El cuello del útero tiene un importante papel en la reproducción porque es esencial durante el parto, ya que conecta el útero con la vagina. Aproximadamente, mide unos 3,5 centímetros y se compone de tejido conectivo, músculos y otras glándulas que producen moco cervical, o lo que comúnmente denominamos como flujo.
Durante el embarazo, el cuello del útero se alarga y se vuelve más flexible, sobre todo en el tercer trimestre, cuando el cuerpo de la mujer se prepara para el expulsivo. Esto se debe a que el bebé debe pasar por el canal del parto y, para que esto sea posible, el cuello del útero debe dilatarse y abrirse. Como podemos darnos cuenta, es muy elástico.

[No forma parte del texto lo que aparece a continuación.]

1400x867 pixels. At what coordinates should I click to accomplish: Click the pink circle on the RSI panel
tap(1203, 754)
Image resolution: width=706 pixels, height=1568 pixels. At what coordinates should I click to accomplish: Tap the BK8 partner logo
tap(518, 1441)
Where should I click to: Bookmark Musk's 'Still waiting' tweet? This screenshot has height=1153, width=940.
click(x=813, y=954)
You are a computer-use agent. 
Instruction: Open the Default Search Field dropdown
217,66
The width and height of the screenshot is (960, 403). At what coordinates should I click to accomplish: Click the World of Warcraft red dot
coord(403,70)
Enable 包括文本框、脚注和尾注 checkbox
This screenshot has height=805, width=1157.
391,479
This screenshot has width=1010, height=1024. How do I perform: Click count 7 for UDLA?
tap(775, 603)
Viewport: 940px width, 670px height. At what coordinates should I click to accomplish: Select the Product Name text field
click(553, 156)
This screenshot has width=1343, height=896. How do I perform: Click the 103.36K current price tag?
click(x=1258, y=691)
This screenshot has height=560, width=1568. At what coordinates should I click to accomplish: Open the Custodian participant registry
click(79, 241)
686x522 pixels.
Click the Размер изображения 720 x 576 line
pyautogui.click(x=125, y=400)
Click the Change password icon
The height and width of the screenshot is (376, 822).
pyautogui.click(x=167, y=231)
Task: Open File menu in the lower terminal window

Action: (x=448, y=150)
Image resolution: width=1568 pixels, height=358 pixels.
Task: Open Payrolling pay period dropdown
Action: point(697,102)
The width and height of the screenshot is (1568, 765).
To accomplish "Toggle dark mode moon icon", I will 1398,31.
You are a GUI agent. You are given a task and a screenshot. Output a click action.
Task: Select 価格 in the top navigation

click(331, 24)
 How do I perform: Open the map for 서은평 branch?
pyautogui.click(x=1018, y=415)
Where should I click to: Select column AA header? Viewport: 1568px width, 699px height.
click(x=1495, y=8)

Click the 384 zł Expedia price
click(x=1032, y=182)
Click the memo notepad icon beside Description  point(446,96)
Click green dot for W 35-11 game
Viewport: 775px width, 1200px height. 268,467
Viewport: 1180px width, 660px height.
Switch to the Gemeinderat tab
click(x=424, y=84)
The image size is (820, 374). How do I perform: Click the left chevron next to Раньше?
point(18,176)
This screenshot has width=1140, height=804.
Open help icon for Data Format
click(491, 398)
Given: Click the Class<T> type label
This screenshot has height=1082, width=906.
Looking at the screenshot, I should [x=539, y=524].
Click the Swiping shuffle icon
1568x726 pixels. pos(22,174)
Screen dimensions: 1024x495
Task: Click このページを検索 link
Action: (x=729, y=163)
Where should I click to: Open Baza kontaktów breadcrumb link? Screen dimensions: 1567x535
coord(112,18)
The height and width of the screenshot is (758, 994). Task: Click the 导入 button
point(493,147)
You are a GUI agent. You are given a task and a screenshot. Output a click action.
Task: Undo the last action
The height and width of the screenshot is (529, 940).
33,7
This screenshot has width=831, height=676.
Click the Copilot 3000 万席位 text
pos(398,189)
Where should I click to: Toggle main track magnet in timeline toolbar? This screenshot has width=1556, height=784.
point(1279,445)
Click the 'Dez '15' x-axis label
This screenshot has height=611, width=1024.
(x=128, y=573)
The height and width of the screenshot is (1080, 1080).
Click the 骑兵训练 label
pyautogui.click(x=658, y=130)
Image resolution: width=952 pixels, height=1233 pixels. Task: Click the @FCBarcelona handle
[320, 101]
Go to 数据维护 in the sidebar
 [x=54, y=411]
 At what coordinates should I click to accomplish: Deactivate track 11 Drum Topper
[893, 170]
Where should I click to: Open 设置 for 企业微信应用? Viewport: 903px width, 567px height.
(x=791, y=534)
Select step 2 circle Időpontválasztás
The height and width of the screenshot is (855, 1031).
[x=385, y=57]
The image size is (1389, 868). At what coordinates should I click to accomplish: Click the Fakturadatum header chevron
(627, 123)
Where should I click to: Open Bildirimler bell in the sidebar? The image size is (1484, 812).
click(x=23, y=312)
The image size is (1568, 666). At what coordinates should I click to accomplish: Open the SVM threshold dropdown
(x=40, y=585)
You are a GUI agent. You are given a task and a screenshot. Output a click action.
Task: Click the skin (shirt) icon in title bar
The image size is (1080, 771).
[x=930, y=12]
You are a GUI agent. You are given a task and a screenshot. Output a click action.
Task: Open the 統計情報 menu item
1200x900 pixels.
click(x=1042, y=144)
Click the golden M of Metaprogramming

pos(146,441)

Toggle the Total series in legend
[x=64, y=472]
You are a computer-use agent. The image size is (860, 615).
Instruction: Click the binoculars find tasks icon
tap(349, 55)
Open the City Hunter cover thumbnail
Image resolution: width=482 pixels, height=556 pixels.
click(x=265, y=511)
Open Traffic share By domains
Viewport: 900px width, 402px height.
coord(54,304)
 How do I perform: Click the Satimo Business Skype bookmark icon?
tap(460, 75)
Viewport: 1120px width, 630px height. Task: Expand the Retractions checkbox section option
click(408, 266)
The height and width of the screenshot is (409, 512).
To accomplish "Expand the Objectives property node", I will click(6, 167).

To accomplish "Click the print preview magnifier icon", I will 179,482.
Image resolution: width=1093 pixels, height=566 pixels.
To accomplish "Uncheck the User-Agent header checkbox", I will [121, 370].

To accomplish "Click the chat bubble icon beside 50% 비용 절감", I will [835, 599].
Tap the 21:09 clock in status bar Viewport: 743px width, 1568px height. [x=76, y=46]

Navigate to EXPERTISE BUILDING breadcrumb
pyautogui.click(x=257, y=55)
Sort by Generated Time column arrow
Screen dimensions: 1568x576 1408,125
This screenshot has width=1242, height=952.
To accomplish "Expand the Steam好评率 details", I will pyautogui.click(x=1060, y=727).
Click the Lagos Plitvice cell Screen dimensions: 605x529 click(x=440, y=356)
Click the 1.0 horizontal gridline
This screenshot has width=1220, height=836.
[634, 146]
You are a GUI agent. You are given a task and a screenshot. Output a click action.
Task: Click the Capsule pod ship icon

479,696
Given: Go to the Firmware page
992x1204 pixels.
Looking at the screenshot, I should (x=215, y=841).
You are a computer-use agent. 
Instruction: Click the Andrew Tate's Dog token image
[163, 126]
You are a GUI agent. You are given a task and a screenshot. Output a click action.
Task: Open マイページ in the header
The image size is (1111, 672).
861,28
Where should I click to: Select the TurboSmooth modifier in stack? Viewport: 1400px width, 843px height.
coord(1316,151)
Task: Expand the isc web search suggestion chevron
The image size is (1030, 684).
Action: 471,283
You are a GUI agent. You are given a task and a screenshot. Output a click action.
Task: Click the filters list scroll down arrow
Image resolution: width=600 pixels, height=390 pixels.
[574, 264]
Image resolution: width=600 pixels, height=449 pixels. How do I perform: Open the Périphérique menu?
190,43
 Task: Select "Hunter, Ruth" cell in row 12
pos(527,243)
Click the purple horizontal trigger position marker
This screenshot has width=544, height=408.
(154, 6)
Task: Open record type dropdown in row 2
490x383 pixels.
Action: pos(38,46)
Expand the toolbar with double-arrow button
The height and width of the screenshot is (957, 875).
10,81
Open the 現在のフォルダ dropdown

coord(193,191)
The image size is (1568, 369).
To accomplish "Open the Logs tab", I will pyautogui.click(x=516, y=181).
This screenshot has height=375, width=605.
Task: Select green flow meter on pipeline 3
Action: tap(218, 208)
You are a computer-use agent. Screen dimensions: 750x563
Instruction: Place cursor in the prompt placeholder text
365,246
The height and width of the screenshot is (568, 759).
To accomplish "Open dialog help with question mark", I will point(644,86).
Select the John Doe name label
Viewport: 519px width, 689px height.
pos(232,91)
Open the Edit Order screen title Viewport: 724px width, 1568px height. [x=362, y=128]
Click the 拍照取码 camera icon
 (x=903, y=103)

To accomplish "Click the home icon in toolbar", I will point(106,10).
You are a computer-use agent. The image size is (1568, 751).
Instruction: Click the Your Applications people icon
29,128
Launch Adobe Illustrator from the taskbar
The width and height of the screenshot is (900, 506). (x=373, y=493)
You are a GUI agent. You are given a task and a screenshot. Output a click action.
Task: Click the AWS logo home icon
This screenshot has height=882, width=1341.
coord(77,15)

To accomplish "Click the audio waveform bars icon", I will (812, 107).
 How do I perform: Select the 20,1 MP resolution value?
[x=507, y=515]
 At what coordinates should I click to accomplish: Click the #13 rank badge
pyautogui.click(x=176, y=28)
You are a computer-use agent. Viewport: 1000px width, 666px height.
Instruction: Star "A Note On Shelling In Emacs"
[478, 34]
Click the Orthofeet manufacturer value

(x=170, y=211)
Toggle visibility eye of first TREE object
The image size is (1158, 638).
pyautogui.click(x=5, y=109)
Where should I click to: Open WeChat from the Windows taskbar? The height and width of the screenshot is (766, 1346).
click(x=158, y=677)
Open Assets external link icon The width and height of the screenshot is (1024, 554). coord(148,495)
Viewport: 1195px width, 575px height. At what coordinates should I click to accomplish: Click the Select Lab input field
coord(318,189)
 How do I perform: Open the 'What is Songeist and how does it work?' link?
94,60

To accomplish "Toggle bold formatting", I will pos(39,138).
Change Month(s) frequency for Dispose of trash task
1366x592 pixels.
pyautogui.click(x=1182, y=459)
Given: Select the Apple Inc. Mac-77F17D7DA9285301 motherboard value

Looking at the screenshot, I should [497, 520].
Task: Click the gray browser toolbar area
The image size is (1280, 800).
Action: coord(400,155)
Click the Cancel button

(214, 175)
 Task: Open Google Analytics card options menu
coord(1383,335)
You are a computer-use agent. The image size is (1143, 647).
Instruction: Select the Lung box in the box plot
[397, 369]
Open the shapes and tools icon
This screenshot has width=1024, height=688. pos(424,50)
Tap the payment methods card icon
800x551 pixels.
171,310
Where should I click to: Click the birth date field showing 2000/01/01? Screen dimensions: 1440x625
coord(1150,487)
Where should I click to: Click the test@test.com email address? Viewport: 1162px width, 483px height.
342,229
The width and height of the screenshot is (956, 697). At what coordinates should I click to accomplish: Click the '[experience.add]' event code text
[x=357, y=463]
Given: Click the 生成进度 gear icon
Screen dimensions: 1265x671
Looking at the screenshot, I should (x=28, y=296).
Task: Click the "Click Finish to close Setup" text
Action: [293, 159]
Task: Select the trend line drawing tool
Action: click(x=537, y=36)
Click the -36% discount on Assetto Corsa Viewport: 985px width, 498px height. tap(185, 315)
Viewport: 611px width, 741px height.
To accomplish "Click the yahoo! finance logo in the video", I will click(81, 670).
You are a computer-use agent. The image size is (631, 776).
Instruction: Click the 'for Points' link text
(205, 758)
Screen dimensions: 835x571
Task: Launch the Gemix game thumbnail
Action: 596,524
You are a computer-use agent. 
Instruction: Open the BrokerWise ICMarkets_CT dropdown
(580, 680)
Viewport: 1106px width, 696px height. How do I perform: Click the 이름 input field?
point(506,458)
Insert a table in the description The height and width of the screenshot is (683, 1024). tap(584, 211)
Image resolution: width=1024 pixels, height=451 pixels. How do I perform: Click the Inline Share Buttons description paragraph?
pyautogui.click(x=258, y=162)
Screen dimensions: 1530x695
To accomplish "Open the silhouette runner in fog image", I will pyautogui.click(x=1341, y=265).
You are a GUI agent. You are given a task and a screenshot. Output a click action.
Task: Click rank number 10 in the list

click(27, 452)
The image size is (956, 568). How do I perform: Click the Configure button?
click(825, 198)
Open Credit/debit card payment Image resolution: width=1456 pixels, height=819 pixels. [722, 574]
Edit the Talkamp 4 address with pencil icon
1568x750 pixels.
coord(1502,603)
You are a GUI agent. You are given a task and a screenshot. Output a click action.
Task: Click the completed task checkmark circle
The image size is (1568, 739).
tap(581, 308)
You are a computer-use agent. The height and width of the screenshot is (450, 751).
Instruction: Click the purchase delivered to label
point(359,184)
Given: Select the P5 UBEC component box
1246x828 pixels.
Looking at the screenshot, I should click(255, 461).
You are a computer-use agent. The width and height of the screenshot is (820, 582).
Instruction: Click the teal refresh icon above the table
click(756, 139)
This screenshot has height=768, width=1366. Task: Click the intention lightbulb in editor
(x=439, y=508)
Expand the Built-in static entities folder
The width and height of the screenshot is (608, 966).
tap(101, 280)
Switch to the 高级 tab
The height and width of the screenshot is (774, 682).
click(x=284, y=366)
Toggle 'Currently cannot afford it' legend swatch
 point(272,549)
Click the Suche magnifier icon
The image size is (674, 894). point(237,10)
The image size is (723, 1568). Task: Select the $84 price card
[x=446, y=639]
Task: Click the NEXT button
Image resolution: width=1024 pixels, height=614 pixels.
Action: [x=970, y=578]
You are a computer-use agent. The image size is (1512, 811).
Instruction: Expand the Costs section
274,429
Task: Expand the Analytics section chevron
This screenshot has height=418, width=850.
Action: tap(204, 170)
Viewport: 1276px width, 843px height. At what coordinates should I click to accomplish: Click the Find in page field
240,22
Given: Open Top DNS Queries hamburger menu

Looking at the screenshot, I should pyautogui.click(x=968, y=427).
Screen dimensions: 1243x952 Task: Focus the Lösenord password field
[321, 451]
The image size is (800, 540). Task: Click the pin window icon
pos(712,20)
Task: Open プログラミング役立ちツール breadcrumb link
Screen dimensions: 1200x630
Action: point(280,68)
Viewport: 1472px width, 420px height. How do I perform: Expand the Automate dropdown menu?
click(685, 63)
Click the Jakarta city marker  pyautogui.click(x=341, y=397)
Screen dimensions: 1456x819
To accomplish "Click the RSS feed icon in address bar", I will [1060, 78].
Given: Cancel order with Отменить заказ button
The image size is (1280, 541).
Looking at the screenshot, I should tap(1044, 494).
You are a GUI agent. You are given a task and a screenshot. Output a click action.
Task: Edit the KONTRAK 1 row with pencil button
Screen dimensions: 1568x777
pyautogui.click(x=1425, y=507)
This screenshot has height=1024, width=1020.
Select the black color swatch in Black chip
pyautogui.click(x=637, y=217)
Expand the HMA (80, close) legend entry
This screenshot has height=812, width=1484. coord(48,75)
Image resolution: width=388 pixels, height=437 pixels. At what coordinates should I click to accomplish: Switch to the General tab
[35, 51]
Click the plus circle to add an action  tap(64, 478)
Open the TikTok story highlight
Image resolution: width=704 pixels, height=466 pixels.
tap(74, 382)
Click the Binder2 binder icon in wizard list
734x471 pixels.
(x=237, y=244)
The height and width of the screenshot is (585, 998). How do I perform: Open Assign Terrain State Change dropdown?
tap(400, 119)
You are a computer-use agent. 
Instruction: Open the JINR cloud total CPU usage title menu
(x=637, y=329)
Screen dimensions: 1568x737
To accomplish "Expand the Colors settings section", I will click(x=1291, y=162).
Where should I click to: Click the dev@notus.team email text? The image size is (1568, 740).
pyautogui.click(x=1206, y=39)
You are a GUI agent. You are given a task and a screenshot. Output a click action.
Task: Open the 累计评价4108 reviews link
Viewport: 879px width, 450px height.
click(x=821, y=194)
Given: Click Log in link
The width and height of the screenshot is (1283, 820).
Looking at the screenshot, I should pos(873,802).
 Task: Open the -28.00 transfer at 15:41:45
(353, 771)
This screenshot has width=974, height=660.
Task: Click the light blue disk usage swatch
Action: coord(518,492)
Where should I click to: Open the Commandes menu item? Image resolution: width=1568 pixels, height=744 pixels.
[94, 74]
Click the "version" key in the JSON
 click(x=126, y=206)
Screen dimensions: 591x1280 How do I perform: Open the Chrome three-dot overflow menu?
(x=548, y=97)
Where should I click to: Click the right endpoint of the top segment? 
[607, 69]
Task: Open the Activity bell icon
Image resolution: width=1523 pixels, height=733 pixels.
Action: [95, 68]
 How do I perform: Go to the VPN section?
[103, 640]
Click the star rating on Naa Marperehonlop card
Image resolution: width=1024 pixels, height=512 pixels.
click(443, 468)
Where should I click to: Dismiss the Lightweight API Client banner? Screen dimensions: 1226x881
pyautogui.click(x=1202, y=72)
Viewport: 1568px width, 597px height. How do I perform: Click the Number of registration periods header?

Para protegerse frente a las infecciones, está el moco cervical. Su textura actúa como una barrera protectora que evita que las bacterias puedan entrar. Sin embargo, cuando la flora vaginal se encuentra alterada, la sola presencia del flujo no va a ser suficiente para evitar que se produzca una candidiasis o una vaginosis bacteriana.
Asimismo, esta sustancia es viscosa y puede cambiar de textura dependiendo del ciclo menstrual en el que se encuentre la mujer. Por ejemplo, antes de la ovulación es frecuente que sea denso, pegajoso y de color blanco; mientras que después de la menstruación es mucho más seco. El motivo de estos cambios tiene que ver con la capacidad reproductiva y es que el moco en los días fértiles es acuoso para permitir el paso de los espermatozoides.
En algunas ocasiones, las mujeres pueden desarrollar células anormales en el cuello del útero. Esto ocurre debido al contagio del virus del papiloma humano (VPH) cuyas cepas VPH16 y VPH18 son las que pueden derivar en un cáncer de cuello de útero. Para diagnosticarlo está la prueba del papanicolau o la colposcopia. Generalmente, el sistema inmune combate el virus, pero cuando no lo hace, las posibilidades de que pueda aparecer un cáncer de cuello de útero aumentan.